At a Brownsville Home Depot, Monday morning business was up about 25 percent as residents came in for plywood, generators, batteries and flashlights, said store operations manager John Paul Martinez.

Martinez said a lot of people seemed to just be learning of the storm's approach.

"We're expecting it to get a lot busier late this afternoon as people get out of work," he said.

Hidalgo County, adjoining Cameron inland along the border, began preparations to accept voluntary evacuees from the coast.
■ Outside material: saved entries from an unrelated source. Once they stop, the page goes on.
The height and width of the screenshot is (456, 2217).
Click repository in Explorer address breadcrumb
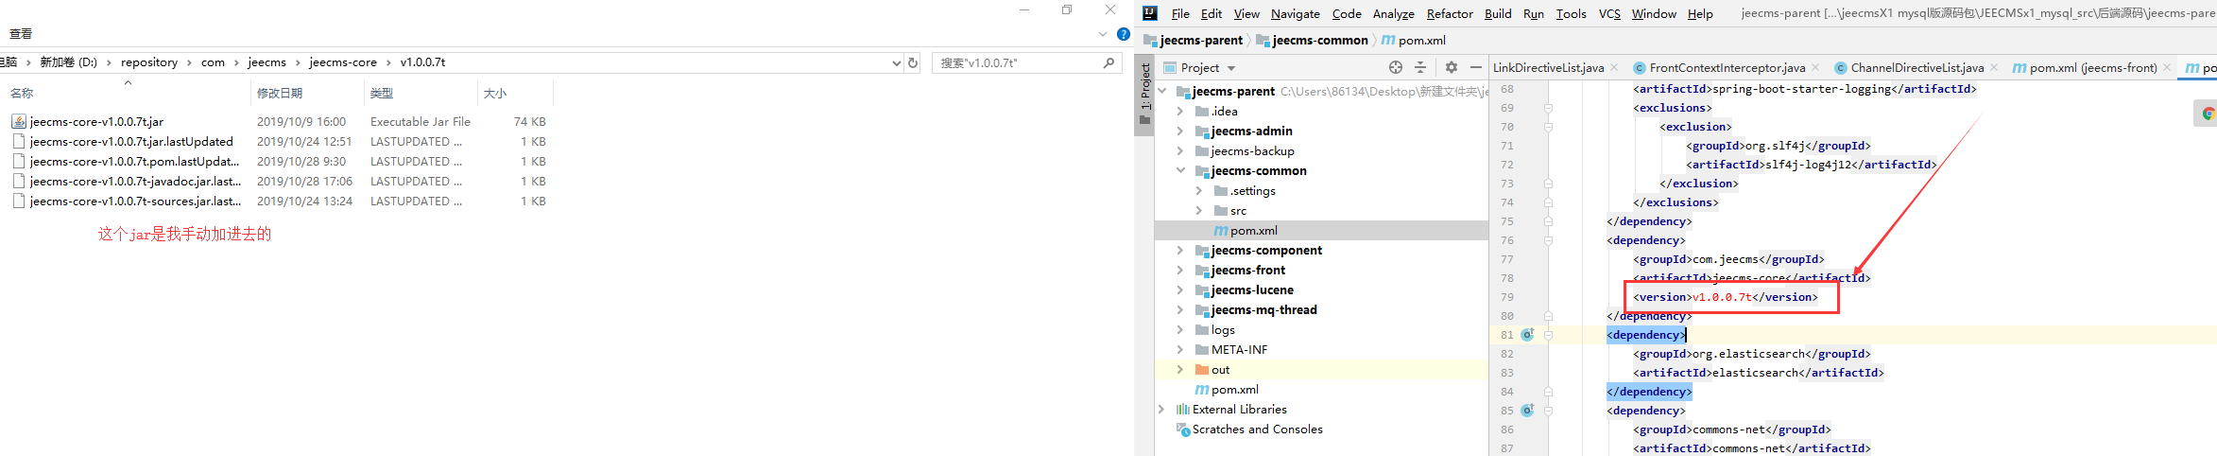coord(149,62)
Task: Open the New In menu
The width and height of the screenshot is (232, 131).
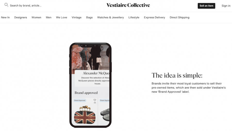Action: [5, 17]
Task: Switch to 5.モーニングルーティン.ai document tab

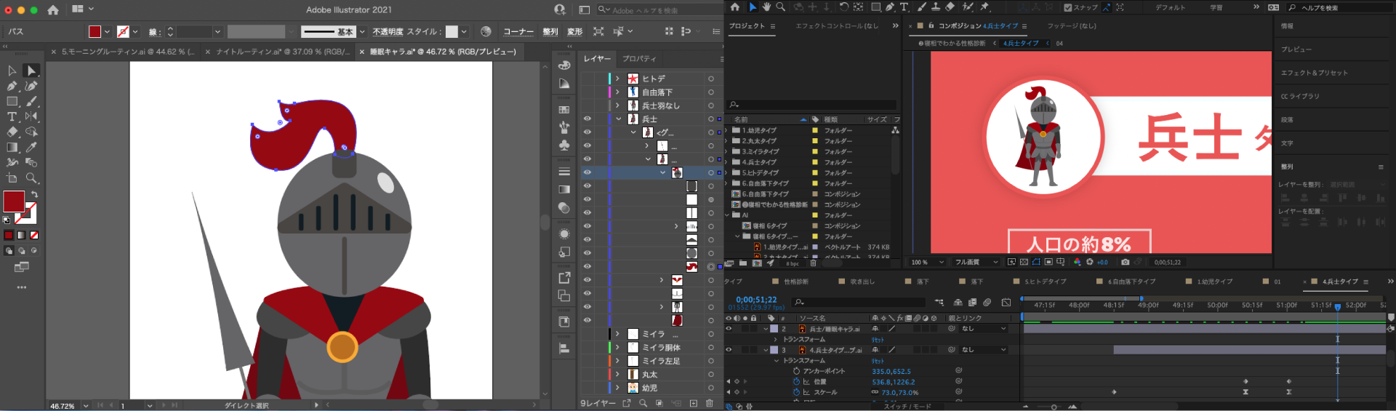Action: pos(127,52)
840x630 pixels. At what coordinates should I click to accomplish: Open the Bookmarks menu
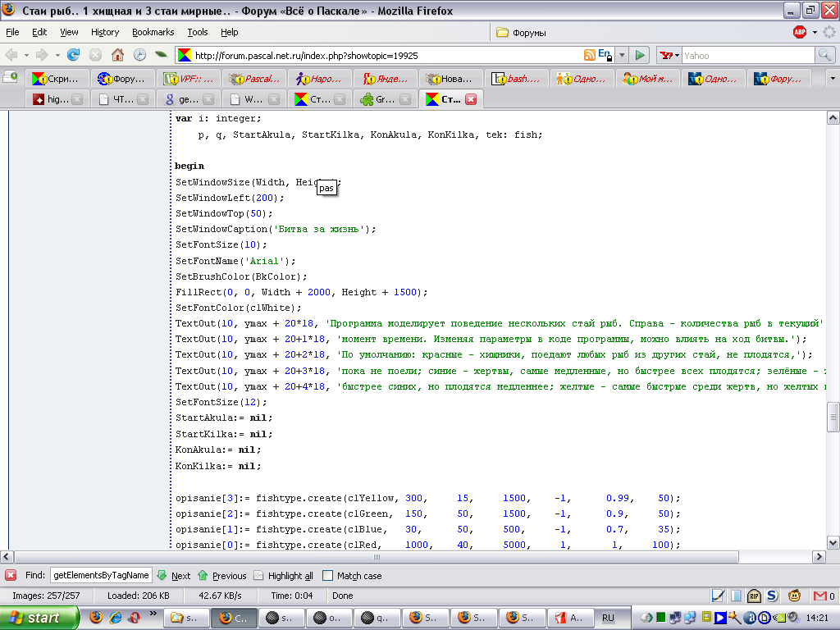153,32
Emergency managers don't plan to order an evacuation unless Dolly strengthens to a Category 3.

Dolly is expected to land as a Category 1 storm with sustained winds of 74 mph to 95 mph.

The federal government was to begin this week constructing the first part of the new border fence in Hidalgo County, where local officials struck an agreement to combine the fence with improved levees along the Rio Grande.

While project supervisors were meeting with emergency managers about the storm, large cranes unloaded steel beams and other supplies at a staging area near the levee Monday morning. Concrete walls will be incorporated into the river side of the levees to keep floodwaters, illegal immigrants and smugglers out.

The county is also upgrading other levees and informed contractors Monday that they should activate their flood protection plan that restores the levees under construction to their pre-construction levels, said Godfrey Garza, head of Hidalgo County Drainage District 1.

County residents should be at no more risk of flooding than before work on the levees began, said Hidalgo County spokeswoman Cari Lambrecht.

The storm hit the storm-prone Yucatan peninsula with heavy rains and high winds, according to the U.S. National Weather Service in Miami, which also forecast downpours and winds in western Cuba.

The governor of Quintana Roo state, where Cancun and most of Mexico's Caribbean coast are located, ordered the evacuation of small, low-lying islands Banco Chinchorro and Punta Allen as a precautionary measure.